11. The semiconductor device of claim 1, wherein the interconnect structure in the device functional region comprises an inter-level via, wherein a dielectric region surrounding an inner surface of the inter-level via is wrapped with a shielding sub-layer.

12. A semiconductor device according to claim 1 or 11, wherein the inter-layer vias of the electrode structures of the different electrodes are offset from each other.

13. The semiconductor device of claim 11, wherein the interconnect structure in the device functional region comprises a second interconnect metal, including one or more shield sublayers between the second interconnect metal of one electrode and the electrode structure of the other electrode; and/or including one or more shielding sublayers between the second interconnect metal of one electrode and the electrode pad of the other electrode; and/or one or more shielding sublayers are included between the second interconnect metal of one electrode and the second interconnect metal of the other electrode.

14. The semiconductor device of claim 1, wherein the device functional region is a GaN power device functional region and the electrodes are a HEMT gate, a HEMT source, and a HEMT drain.

15. The semiconductor device of claim 1, wherein the device functional region is a MOS transistor functional region and the electrodes are a MOS gate, a MOS source, and a MOS drain.

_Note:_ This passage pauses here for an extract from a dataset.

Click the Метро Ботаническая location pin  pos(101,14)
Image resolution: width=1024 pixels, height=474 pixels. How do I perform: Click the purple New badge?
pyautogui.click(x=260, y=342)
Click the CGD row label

16. The semiconductor device of claim 1, wherein the device functional region is a diode functional region and the electrodes are an anode and a cathode.

17. A method of manufacturing a semiconductor device, comprising:

providing a device functional area;

providing more than two electrode structures in the device functional region;

providing more than two electrode pads on the surface of the device functional area, wherein each electrode structure is electrically connected with at least one electrode pad through an interconnection structure to form an electrode; and

one or more shielding sublayers are provided between the different electrodes.